Recientemente escuché a un sacerdote relatar que en una visita a un orfanato, el rector le advirtió: “No se ocurra predicarles a estos niños sobre el Dios Padre. La mayoría no lo entiende por no haber tenido papá, o por tener fuertes conflictos con la figura paterna”. Consecuentemente, y por extensión y asociación, lo mismo ocurre respecto de la autoridad del padre, del Estado, y también respecto a la autoridad y la creencia en Dios. Se trata, en todos estos casos, de la causa de grandes desórdenes identitarios, emocionales y espirituales; siendo especialmente notoria la rebeldía frente a las normas jurídicas, las propiedades y asuntos pertenecientes al Estado. Quien no participa de la bendición de ser hijo legítimo o, al menos, bien amado, de por lo menos su madre, no acepta sin gran dificultad el indoctrinamiento de la cultura formal, ni el discurso oficial del Estado, ni las reglas de juego de la sociedad; y suele rechazar la idea de un Dios bueno y justo.

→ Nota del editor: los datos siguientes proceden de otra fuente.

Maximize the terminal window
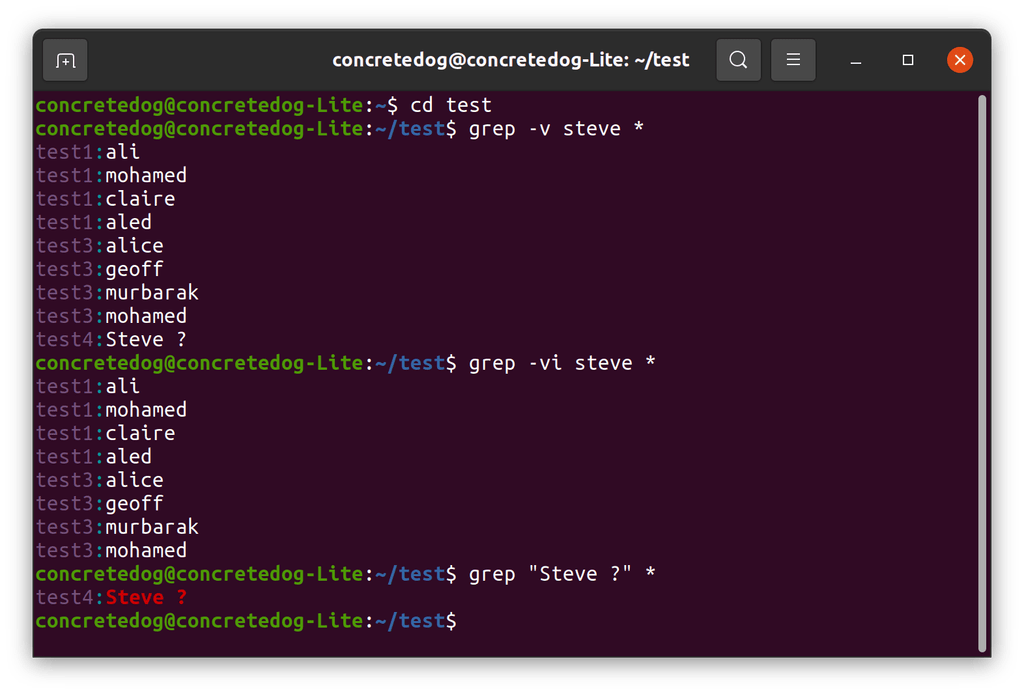 [x=908, y=61]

Cuando estos tres elementos (Papá, Estado y Dios) no están alineados, una sociedad tiene gran dificultad para funcionar medianamente bien. Las sociedades modernas, desarrolladas, incrédulas, agnósticas, cínicas o descreídas requieren, además de la inercia conformista de la tradición, de un nivel muy elevado de incentivos y sanciones para que la población acepte las metas y normas legales y culturales. Cuando en una sociedad, como la nuestra, no se tiene lo primero (los elementos éticos, espirituales y afectivos de conformidad con la sociedad-Estado), y tampoco lo segundo (el sistema de incentivos y disuasivos amparados en la capacidad represiva-motivadora de la economía y Estado-sociedad), entonces, hay una alta propensión a la disolución. Cuando, además, el liderazgo es precario, incapaz de orientar esas fuerzas y energías frustradas; la propensión es hacia la atomización-dispersión de la conducta (excesivamente ego centrista); el interés semejante prevalece sobre el interés común; abundando las conductas evasivas, agresivas, disolutas. Son el apego a la familia y al paisaje, y una fuerte creencia en Dios, mezclada a menudo con santerías y voduismo, el soporte de una identidad y sentido de pertenencia difusos. La imposibilidad de emigrar masivamente, es lo que mantiene en pie una pseudo-sociedad como la nuestra… Y algunas esperanzas verdes… Porque las maduras suelen pudrirse a destiempo.